Capone Of Cabnnabis · Courtrooms, Cannabis, the CIA & CPA’s
By Ryan Richmond aka Capone of Cannabis
I never went to law school. I never wanted to live in court records, transcripts, motions, appeals, indictments, sentencing memos, tax calculations, or petitions. But after Michigan voted for medical marijuana, the courtroom became one of the main places where the promise of legalization was rewritten.
I never went to law school. I never wanted to live in court records, transcripts, motions, appeals, indictments, sentencing memos, tax calculations, or petitions.

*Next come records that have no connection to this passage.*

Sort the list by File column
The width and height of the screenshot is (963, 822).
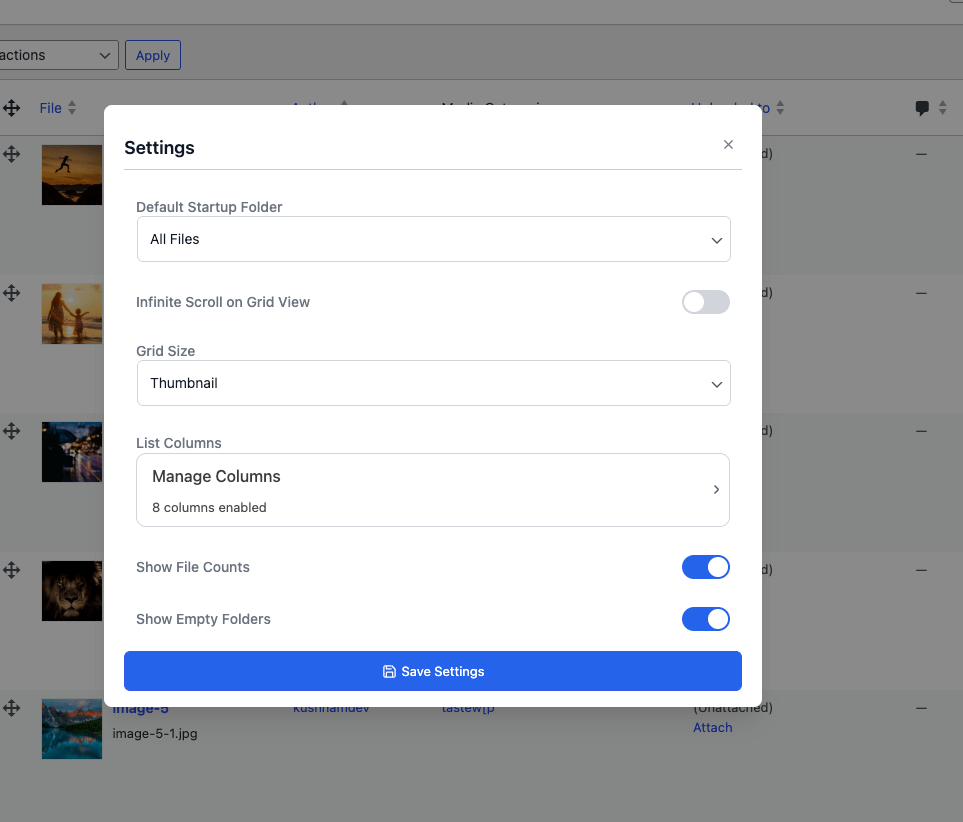point(51,108)
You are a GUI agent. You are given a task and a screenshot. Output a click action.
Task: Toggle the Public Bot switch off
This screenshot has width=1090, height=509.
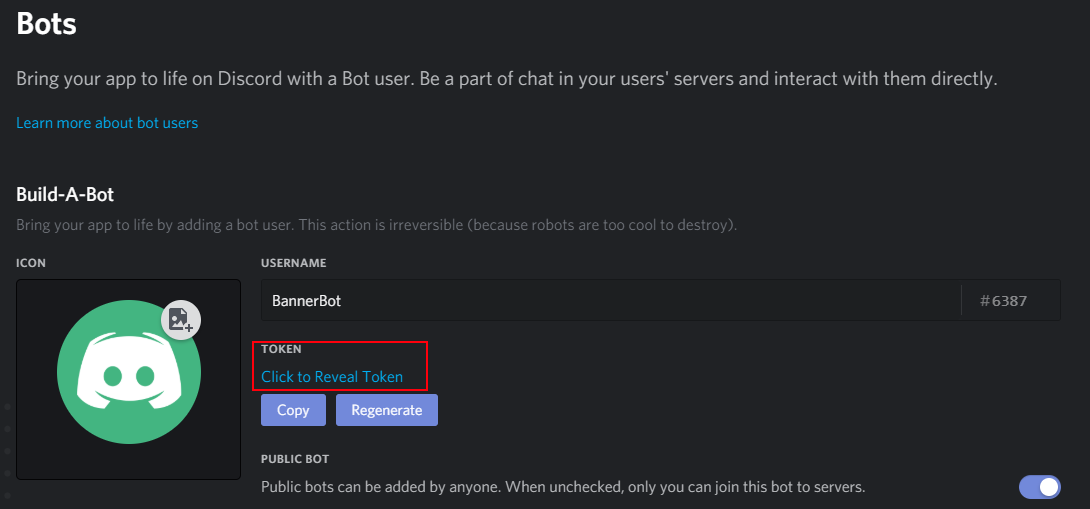[1040, 487]
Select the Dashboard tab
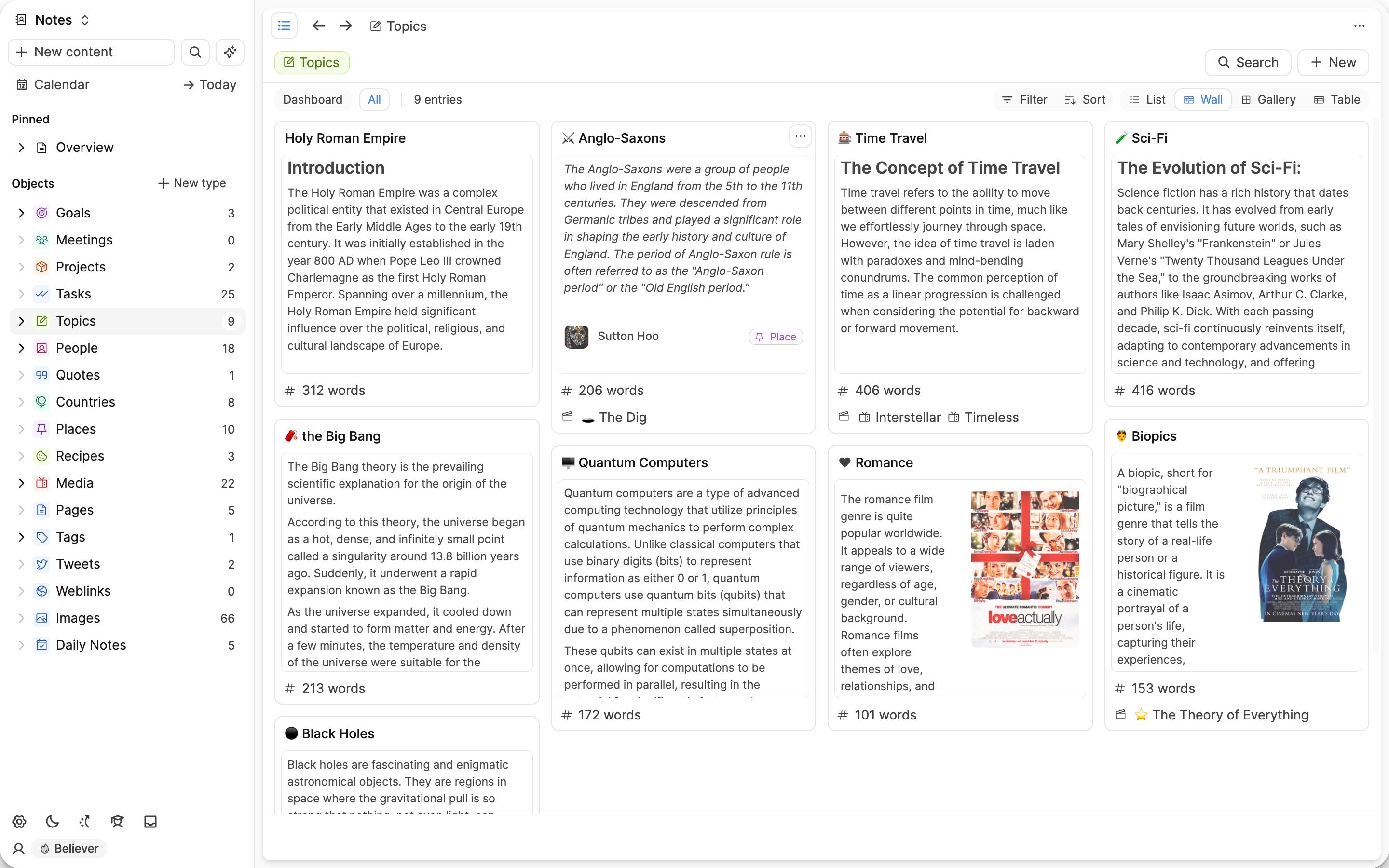This screenshot has height=868, width=1389. (x=312, y=100)
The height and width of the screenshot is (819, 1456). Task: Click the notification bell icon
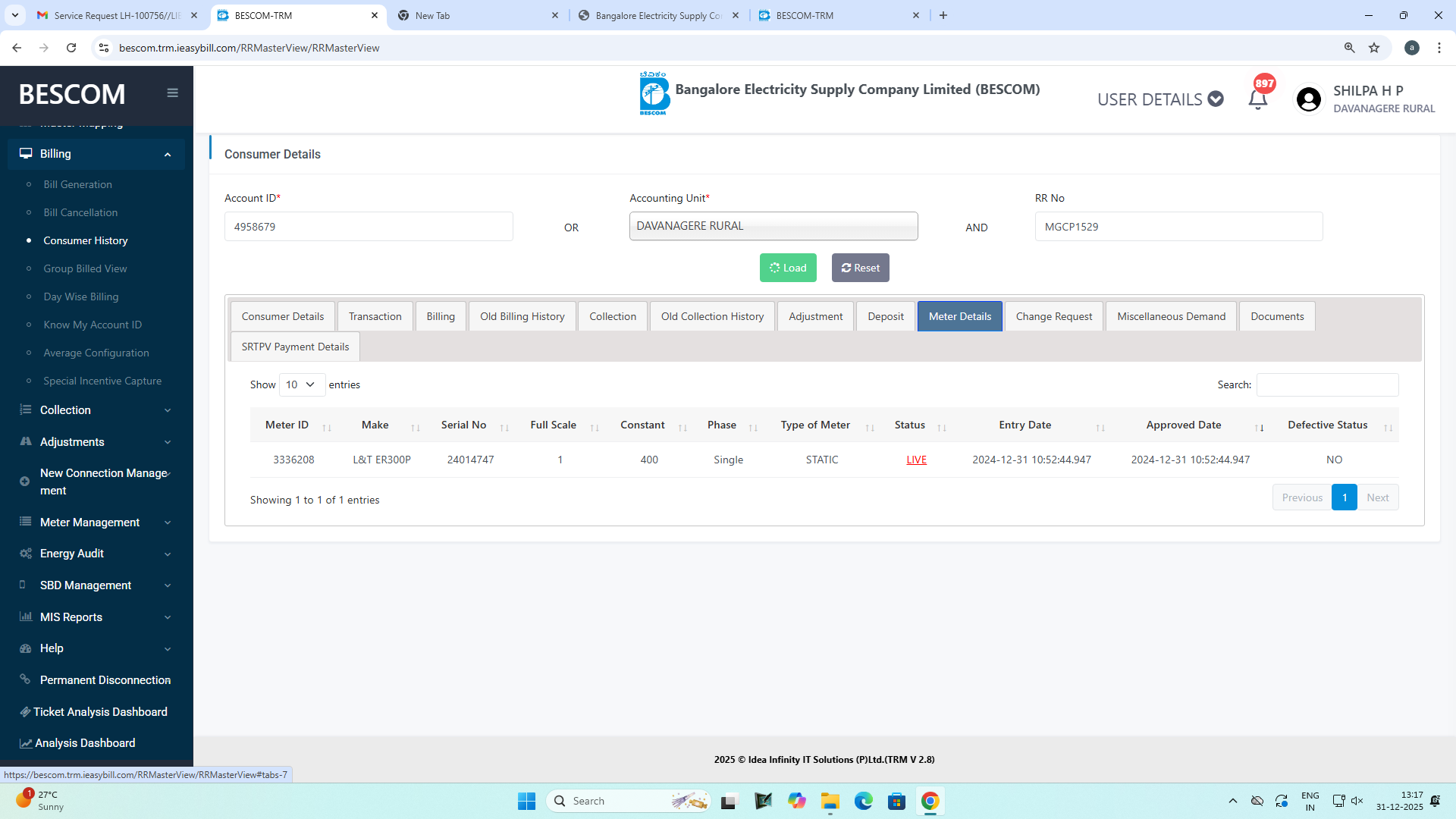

But after Michigan voted for medical marijuana, the courtroom became one of the main places where the promise of legalization was rewritten.
I have been in more courtrooms than most lawyers. I do not say that as a compliment to myself. I say it like a man describing scar tissue.
Some people collect diplomas. Some people collect business awards. I collected case numbers. I collected hearing dates. I collected letters from lawyers explaining what might happen next. I collected the kind of paperwork that arrives with the weight of a brick and the personality of a machine.
I have sat in small courtrooms where the walls felt too close and the air felt used up. I have sat in county courtrooms where prosecutors talked about medical marijuana like the voters had never spoken. I have watched lawyers argue over laws no one had clearly interpreted yet. I have watched the government turn uncertainty into a weapon.
And now, buried in my files are two very different Supreme Court documents. One came from the early medical marijuana war in Michigan. The other came years later, after the IRS turned the same war into tax math.
- The Michigan Supreme Court fight over Clinical Relief, the Ferndale medical marijuana dispensary case.
- The United States Supreme Court petition challenging the constitutional use of IRS Code 280E against a state-authorized marijuana business.
That is the strange arc of my story. It began with patients and caregivers, registration cards and local inspections, voter-approved law and local politics. It ended with federal tax code, restitution numbers, appellate opinions, and a petition asking the highest court in America whether the government can keep using a marijuana classification that no longer matches the country around it.
The First Supreme Court Filing: Clinical Relief and the Law Nobody Could Explain
Before cannabis became polished retail, before giant signs, celebrity brands, and corporate dispensaries, there was the beginning. In Michigan, that beginning was messy, dangerous, political, and legally unclear.
Clinical Relief operated in Ferndale during the early days of Michigan’s Medical Marihuana Act. The law had been approved by voters. Patients had cards. Caregivers had cards. People believed the state had opened a door. What no one knew was how fast police and prosecutors would try to slam that door shut.
The Michigan Supreme Court application from the Clinical Relief case framed the core question plainly: whether the trial court correctly dismissed charges where the defendants’ pre-Redden conduct was based on a reasonable interpretation of the voter-initiated medical marijuana law and where no clarifying interpretations had been released at the time.
That is lawyer language for something simple:
How can the government make criminals out of people for failing to predict court decisions that did not exist yet?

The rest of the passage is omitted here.